» WHAT YOU HAVE TO DO:
Answer these questions using the passage on Francisella tularensis persister cells:
1. Which agencies classify F. tularensis as a Tier1 Select agent?
2. In Escherichia coli, which locus regulates the development of persister cells?
3. How many aims does the proposal have?

» SOURCE PASSAGE:
--- START ---

Bacterial populations have the ability to generate persister cells that can tolerate exposure to lethal doses of antibiotics and persistence may be responsible for relapses seen after standard antibiotic treatments of bacterial infections. Francisella tularensis is a Gram-negative bacterium that causes the deadly disease of tularemia and is commonly spread by ticks in the US. It is highly infectious and is classified as a Tier1 Select agent by the DHHS and the CDC. F. tularensis enters and replicates in the cytoplasm of different host cells including macrophages, overcoming nutritional and other stresses in this environment. Tularemia treatment with standard antibiotic therapy may result in relapse and there is a great need for development of adjunct therapy to combat infection with this pathogen. Understanding the mechanisms that govern persister formation is therefore critical. In the well-studied model organism Escherichia coli, development of persister cells is regulated by the hipBA locus in conjunction with ten other toxin-antitoxin (TA) loci. This proposal has three aims that will test if F. tularensis forms persisters in response to signals received by hipBA in the mammalian intracellular environment.

--- END ---

Items from a dataset

--- START ---

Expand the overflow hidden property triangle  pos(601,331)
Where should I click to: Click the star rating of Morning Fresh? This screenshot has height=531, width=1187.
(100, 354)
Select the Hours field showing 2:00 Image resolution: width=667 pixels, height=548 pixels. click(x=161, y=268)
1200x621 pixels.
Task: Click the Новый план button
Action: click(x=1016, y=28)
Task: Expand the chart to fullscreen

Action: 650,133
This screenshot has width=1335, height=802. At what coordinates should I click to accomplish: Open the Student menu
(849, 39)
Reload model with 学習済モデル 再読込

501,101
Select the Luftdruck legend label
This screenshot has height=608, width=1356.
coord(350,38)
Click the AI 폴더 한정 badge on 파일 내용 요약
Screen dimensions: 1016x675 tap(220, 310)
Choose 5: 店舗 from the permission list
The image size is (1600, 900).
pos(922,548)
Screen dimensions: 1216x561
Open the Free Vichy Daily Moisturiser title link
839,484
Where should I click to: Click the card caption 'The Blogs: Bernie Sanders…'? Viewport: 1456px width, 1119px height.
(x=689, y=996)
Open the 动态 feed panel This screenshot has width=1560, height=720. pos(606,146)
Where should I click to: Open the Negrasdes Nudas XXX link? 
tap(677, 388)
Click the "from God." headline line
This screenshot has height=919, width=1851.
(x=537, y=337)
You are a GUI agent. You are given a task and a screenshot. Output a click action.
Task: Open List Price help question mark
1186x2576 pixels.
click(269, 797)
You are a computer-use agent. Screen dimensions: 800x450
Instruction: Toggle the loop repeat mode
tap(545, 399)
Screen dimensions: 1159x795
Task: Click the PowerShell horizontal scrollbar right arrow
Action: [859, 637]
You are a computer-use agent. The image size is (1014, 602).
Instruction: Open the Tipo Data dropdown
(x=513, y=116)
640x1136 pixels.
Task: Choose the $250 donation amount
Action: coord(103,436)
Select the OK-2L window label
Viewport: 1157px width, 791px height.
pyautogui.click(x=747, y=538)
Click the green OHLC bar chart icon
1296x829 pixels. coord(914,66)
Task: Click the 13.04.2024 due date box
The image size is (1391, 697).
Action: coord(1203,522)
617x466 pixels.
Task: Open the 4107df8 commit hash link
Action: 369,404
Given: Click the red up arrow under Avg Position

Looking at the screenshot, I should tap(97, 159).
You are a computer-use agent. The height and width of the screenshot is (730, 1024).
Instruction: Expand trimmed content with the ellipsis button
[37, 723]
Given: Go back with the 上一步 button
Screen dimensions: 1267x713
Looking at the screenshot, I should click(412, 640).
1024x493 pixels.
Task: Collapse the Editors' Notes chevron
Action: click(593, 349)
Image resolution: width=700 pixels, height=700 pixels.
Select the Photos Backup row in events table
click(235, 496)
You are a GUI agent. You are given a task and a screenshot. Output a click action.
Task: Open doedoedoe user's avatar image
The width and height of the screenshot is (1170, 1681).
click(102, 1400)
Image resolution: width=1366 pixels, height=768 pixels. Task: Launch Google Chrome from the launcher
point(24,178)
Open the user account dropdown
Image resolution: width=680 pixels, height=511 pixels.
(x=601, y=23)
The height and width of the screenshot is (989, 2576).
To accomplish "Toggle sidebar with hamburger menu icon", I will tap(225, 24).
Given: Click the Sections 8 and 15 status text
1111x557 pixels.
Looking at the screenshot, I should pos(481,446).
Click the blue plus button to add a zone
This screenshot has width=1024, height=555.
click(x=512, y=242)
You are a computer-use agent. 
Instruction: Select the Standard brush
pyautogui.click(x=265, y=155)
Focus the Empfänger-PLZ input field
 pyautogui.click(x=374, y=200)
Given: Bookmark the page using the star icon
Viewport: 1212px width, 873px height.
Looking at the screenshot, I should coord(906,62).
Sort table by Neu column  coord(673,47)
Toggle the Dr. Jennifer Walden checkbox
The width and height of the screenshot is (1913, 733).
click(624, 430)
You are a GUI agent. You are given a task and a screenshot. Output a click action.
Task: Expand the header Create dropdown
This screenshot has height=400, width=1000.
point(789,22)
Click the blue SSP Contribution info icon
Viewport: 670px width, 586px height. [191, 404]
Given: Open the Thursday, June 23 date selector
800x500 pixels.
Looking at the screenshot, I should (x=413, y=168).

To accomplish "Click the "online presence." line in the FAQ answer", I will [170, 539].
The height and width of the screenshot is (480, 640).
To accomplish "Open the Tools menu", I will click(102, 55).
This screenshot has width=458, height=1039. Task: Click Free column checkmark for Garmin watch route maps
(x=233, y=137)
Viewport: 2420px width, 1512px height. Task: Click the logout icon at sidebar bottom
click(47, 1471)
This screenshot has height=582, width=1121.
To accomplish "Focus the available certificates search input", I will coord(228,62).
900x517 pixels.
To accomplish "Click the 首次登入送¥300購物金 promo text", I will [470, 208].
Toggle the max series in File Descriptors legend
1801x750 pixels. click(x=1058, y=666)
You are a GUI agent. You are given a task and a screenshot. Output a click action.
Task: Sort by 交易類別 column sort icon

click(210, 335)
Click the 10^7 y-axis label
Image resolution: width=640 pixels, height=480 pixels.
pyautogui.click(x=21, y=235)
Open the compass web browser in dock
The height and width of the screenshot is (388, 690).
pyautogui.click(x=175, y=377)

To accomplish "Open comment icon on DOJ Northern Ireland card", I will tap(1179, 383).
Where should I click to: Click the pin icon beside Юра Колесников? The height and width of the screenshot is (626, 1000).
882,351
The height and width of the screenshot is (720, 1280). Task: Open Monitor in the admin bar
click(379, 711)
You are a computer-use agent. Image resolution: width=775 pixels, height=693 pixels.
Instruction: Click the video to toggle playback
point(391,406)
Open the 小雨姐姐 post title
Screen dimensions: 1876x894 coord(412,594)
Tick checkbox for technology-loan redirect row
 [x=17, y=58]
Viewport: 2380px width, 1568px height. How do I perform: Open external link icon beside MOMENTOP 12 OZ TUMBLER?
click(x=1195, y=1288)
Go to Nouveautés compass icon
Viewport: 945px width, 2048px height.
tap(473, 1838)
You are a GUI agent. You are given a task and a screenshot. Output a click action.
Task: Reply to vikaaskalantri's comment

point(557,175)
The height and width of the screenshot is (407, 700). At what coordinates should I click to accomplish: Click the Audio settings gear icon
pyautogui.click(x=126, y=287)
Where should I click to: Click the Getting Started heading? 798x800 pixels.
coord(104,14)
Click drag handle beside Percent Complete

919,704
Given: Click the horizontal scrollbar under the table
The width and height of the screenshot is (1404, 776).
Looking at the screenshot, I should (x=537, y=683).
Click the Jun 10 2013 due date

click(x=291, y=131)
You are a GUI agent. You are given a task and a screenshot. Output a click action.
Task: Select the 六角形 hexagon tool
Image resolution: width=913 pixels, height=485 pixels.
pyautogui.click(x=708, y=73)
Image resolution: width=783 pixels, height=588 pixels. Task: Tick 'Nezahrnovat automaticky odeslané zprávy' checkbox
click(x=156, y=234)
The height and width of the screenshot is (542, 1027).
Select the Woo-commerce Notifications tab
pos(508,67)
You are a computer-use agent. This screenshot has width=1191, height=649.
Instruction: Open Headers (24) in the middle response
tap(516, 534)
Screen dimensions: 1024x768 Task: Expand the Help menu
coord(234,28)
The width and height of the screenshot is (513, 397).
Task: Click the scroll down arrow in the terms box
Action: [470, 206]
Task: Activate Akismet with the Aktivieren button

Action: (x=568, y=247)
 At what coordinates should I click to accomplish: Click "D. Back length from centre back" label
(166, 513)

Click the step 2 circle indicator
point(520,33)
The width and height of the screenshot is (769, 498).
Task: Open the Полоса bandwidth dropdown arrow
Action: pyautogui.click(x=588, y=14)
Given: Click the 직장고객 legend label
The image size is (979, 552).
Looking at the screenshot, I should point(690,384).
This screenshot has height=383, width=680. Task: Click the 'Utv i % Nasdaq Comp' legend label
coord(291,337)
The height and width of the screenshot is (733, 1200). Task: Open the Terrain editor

--- END ---

» YOUR RESPONSE:
1. The DHHS and the CDC.
2. The hipBA locus, in conjunction with ten other toxin-antitoxin (TA) loci.
3. Three.